Data:

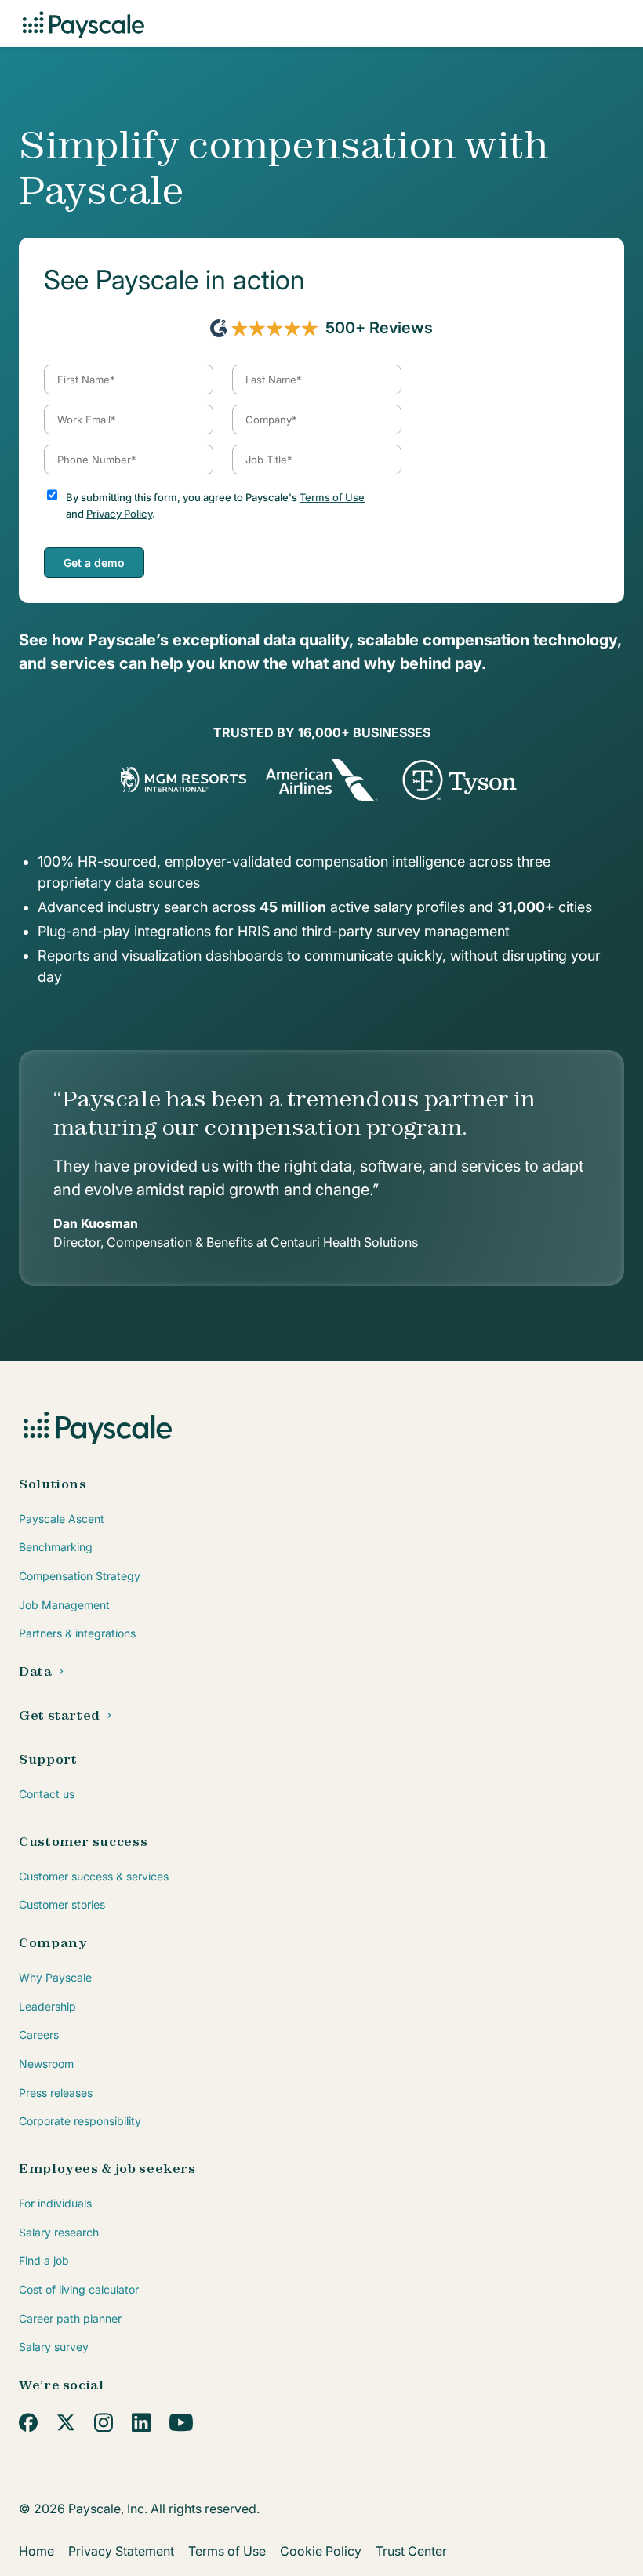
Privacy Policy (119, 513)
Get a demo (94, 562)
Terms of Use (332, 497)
* * *
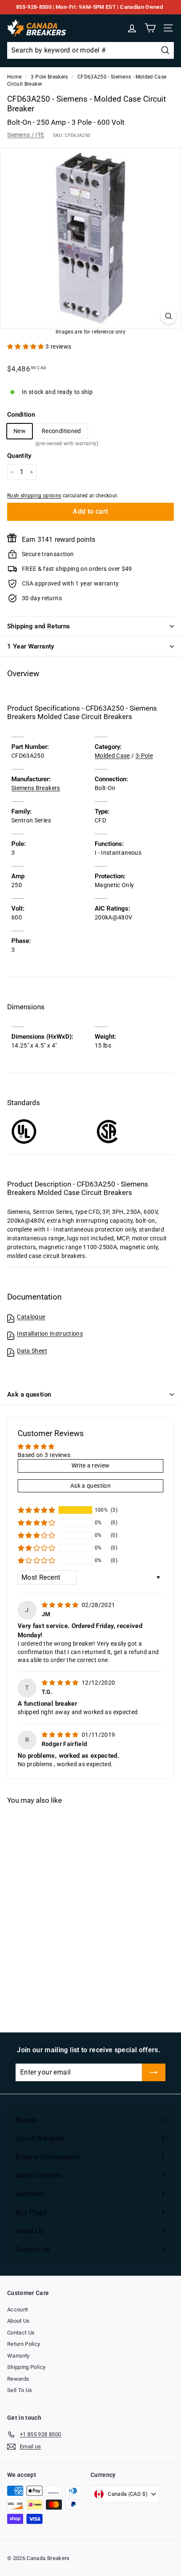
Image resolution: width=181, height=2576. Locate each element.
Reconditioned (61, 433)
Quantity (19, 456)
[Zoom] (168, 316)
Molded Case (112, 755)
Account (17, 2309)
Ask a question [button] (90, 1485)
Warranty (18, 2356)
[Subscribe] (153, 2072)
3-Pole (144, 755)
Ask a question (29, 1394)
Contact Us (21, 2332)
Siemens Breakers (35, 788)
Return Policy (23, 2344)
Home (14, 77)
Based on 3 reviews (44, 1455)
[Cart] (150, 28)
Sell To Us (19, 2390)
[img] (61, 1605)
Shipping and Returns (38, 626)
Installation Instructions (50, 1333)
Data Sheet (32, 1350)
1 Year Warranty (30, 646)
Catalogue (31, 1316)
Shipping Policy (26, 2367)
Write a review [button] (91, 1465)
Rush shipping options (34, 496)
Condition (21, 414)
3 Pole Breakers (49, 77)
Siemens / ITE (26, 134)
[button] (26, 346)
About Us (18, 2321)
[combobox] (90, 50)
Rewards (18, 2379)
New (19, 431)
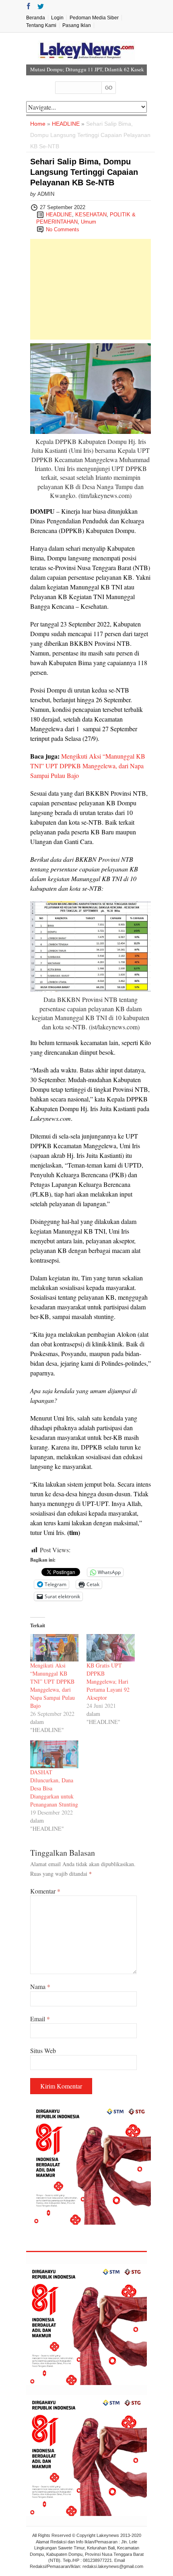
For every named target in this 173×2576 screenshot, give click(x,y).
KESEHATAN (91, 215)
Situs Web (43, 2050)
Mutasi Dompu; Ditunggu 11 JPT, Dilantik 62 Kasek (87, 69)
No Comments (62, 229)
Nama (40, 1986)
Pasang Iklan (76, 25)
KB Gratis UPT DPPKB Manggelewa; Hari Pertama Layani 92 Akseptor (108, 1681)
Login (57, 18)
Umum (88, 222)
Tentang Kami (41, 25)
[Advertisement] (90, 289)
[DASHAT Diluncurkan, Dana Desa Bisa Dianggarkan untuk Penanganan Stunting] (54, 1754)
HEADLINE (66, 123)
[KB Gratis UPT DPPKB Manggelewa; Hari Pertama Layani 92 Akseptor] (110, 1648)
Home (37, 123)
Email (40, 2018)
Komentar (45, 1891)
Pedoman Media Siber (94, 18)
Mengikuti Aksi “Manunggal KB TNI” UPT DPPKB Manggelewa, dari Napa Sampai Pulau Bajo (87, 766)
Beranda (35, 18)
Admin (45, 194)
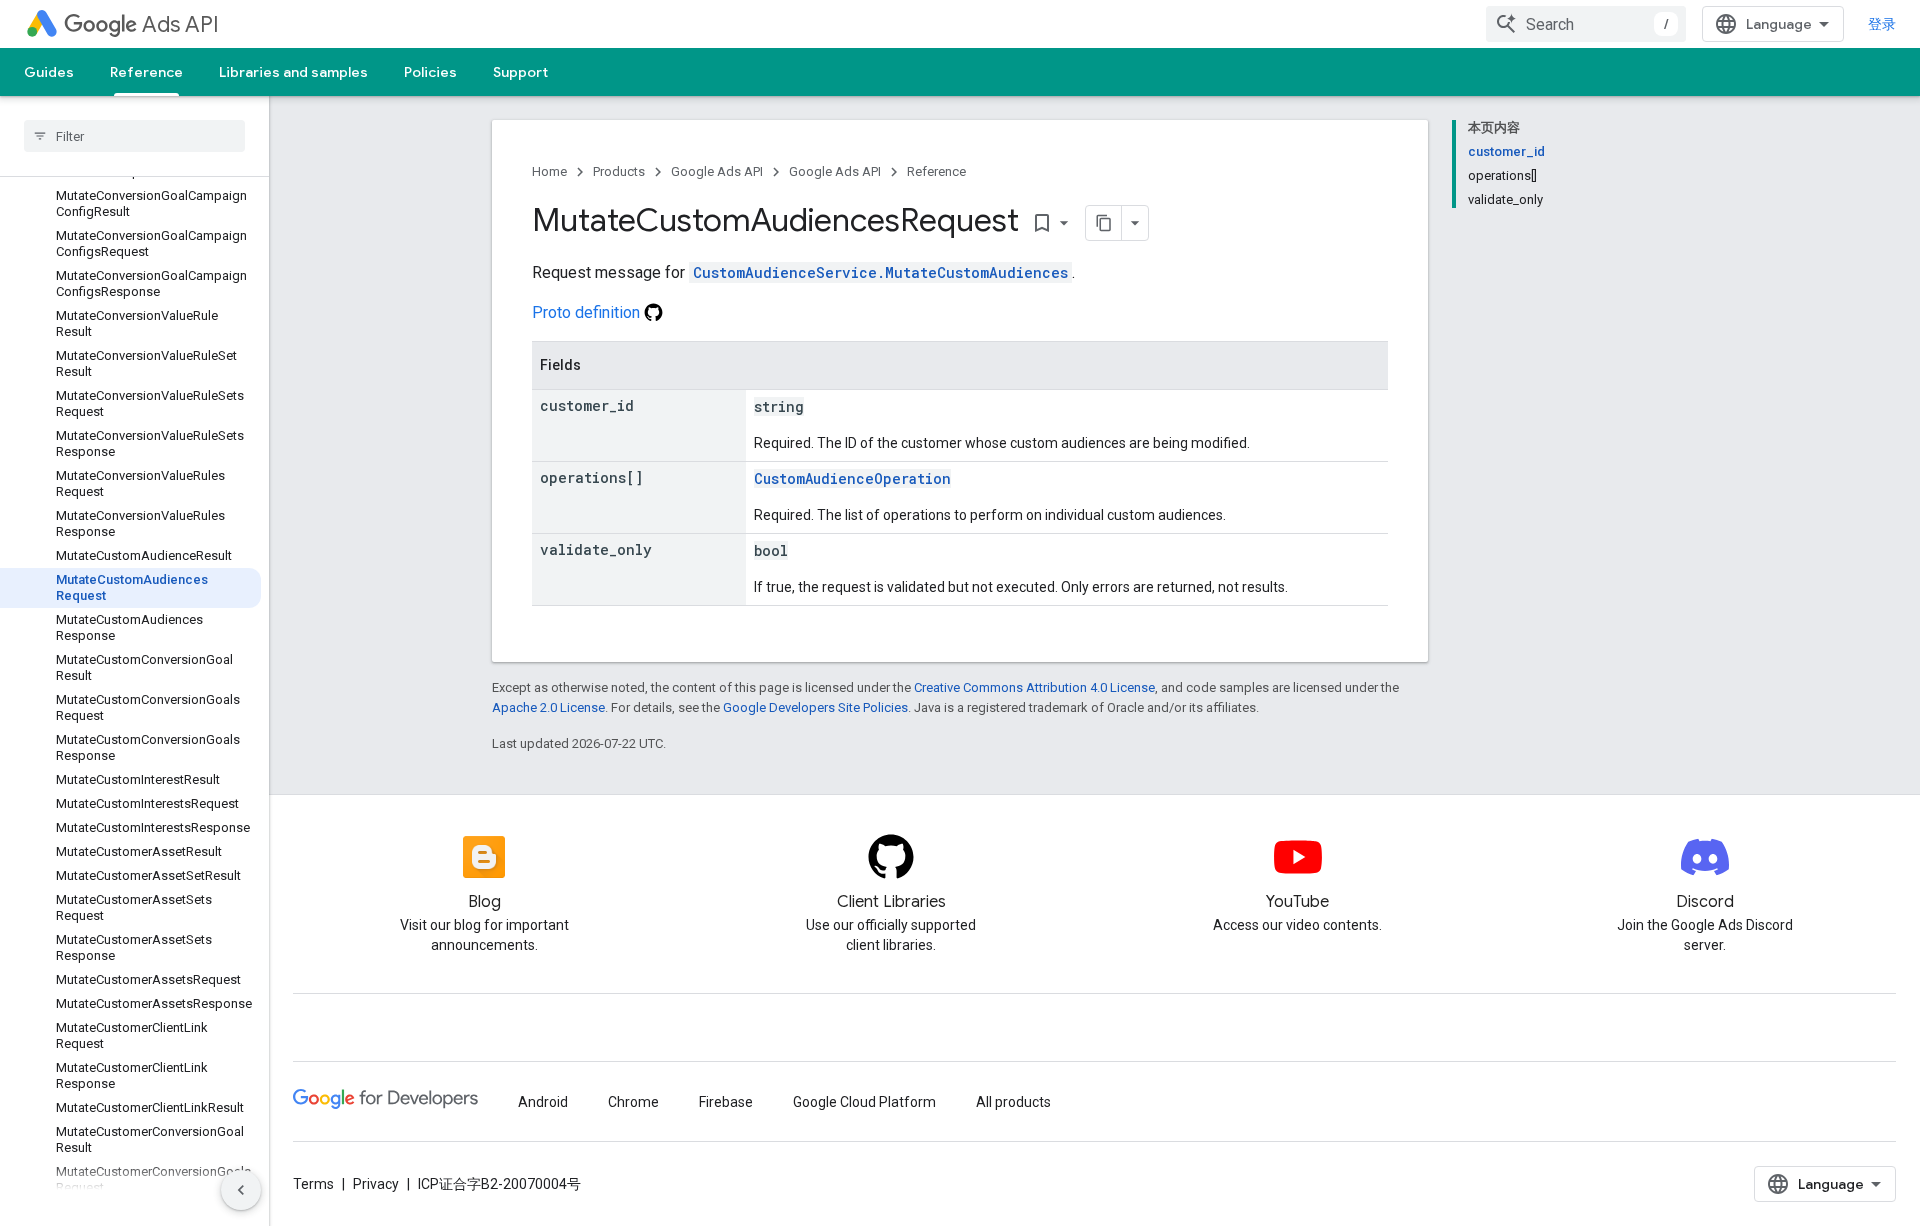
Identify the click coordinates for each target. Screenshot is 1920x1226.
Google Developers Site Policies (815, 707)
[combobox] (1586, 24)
--
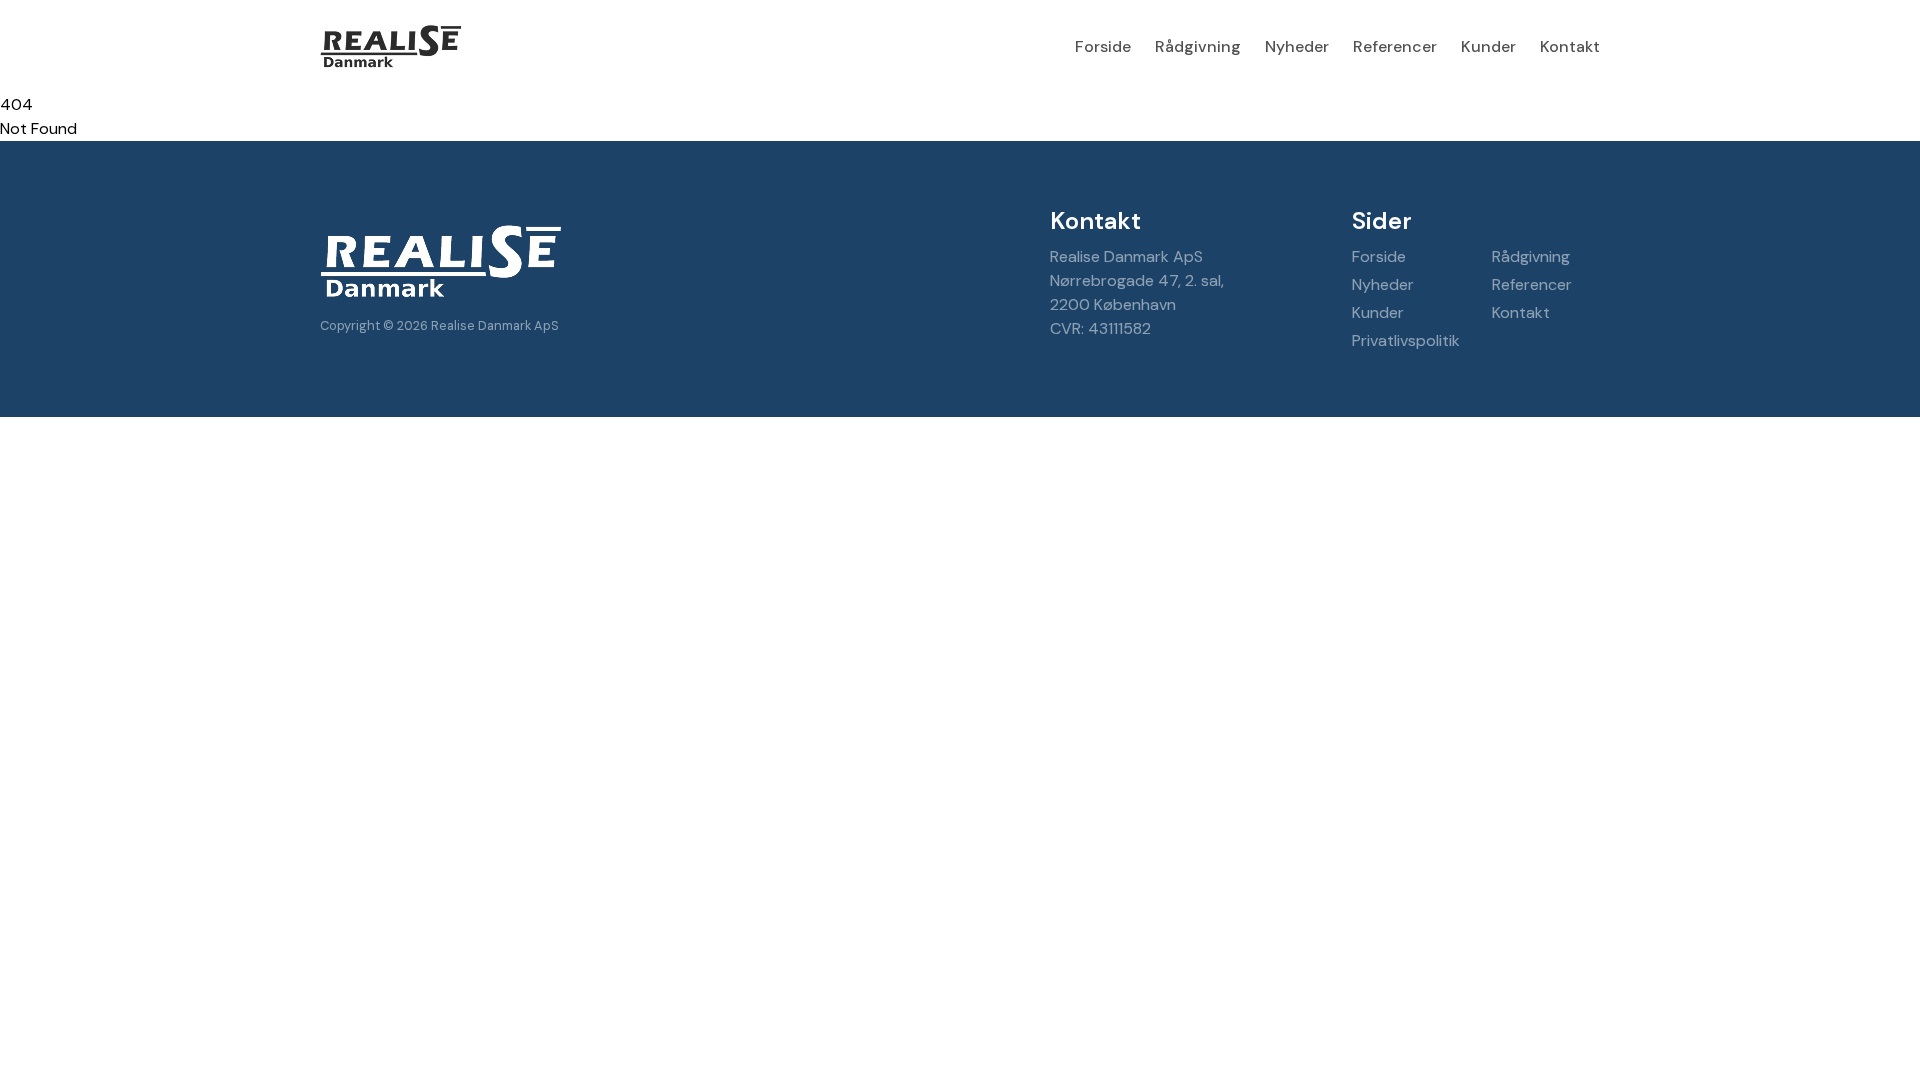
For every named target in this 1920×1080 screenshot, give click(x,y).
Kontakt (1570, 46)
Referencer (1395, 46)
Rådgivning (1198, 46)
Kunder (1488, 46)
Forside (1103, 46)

What the exercise asks:
Search the preceding listing for the word "named" and pull out every line that holds it.

Written response:
For every named target in this 173×2576 screenshot, give click(x,y).
For every named target in this 1920×1080 screenshot, give click(x,y).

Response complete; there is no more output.